We went to the beach a lot that summer. The house was always dusted with sand. With little to do, and the sudden freedom of a bedroom somewhat removed from the rest of the house, I stole cigarettes from my parents and chain-smoked them late at night. They made me dizzy, languorous. I would listen to the breeze from the bay as it swept through the trees.

It was a humid summer, long. I remember my floorboards became uneven from the moisture in the air. Or maybe it was something to do with the plumbing.

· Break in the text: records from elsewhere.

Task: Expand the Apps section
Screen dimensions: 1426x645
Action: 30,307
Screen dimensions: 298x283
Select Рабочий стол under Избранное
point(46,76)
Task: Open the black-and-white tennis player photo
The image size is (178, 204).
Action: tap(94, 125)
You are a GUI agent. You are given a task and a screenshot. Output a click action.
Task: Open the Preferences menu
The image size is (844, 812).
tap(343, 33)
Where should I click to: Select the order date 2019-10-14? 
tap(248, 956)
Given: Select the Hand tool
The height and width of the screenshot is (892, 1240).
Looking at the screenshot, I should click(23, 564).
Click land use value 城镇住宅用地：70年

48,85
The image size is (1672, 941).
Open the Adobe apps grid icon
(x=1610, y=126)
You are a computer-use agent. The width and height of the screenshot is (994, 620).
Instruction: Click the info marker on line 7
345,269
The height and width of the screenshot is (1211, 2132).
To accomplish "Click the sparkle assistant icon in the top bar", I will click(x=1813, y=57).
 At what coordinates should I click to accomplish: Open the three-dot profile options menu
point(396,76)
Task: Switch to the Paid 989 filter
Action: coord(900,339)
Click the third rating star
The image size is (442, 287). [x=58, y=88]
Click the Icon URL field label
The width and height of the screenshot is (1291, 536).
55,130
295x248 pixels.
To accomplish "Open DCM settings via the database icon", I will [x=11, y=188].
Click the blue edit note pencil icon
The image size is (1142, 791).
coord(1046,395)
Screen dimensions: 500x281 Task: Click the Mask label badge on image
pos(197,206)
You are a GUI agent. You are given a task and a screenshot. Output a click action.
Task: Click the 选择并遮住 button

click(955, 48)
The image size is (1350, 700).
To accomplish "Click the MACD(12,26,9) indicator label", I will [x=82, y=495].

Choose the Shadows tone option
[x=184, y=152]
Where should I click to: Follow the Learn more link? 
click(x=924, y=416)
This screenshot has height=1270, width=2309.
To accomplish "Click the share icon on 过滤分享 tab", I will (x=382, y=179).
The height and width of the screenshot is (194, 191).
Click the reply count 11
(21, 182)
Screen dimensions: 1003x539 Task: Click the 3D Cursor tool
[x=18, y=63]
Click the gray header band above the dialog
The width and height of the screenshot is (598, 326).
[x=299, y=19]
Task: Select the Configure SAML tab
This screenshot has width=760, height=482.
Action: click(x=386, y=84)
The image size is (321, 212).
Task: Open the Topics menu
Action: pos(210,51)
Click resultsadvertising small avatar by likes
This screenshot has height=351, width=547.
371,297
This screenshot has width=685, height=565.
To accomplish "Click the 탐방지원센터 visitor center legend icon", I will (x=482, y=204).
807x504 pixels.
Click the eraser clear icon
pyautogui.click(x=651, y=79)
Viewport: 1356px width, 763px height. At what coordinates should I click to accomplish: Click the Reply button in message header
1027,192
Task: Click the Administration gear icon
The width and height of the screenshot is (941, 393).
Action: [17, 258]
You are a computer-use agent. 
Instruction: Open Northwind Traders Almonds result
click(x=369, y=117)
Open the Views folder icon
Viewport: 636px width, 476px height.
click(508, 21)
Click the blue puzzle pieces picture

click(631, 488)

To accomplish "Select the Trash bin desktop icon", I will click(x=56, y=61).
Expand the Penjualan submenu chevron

I read all 535 pages of the book in three days, completely absorbed, rarely moving from the couch. I swallowed up the tumultuous novel, its pain, its heroine. Maggie Tulliver suffered from very familiar childhood anxieties and guilts. Early in the novel, she cuts her own hair, with the help of her brother, Tom. Her reasons were different from mine, but I recognized “the satisfaction of making a pair of shears meet through a duly resisting mass of hair.” I loved Maggie’s weaknesses, her determination to be good, her conviction that she wasn’t.

Anyway, I still do:

“Oh, it is difficult - life is very difficult! It seems right to me sometimes that we should follow our strongest feeling; but then, such feelings continually come across the ties that all our former life has made for us - the ties that have made others dependent on us - and would cut them in two…Many things are difficult and dark to me, but I see one thing quite clearly: that I must not, cannot, seek my own happiness by sacrificing others. Love is natural, but surely pity and faithfulness and memory are natural too. And they would live in me still and punish me if I did not obey them. I should be haunted by the suffering I had caused. Our love would be poisoned. Don’t urge me; help me, help me, because I love you.”

I tried for years to read more George Eliot, but couldn’t seem to give any of her other books the same attention I gave The Mill on the Floss. I finally read Middlemarch last winter. While it shares (perhaps even exceeds) the complex portrayal of betrayal and renunciation of Eliot’s earlier novel, I think Maggie’s childhood portrait still speaks more to me.

Maybe it’s because Middlemarch deals more with marriage, or perhaps it’s the religious and political tones of the novel. The Mill on the Floss seems somehow more intimate, more familiar. It is the story of a family, of a girl and her brother. A century and a half later, it is still just that.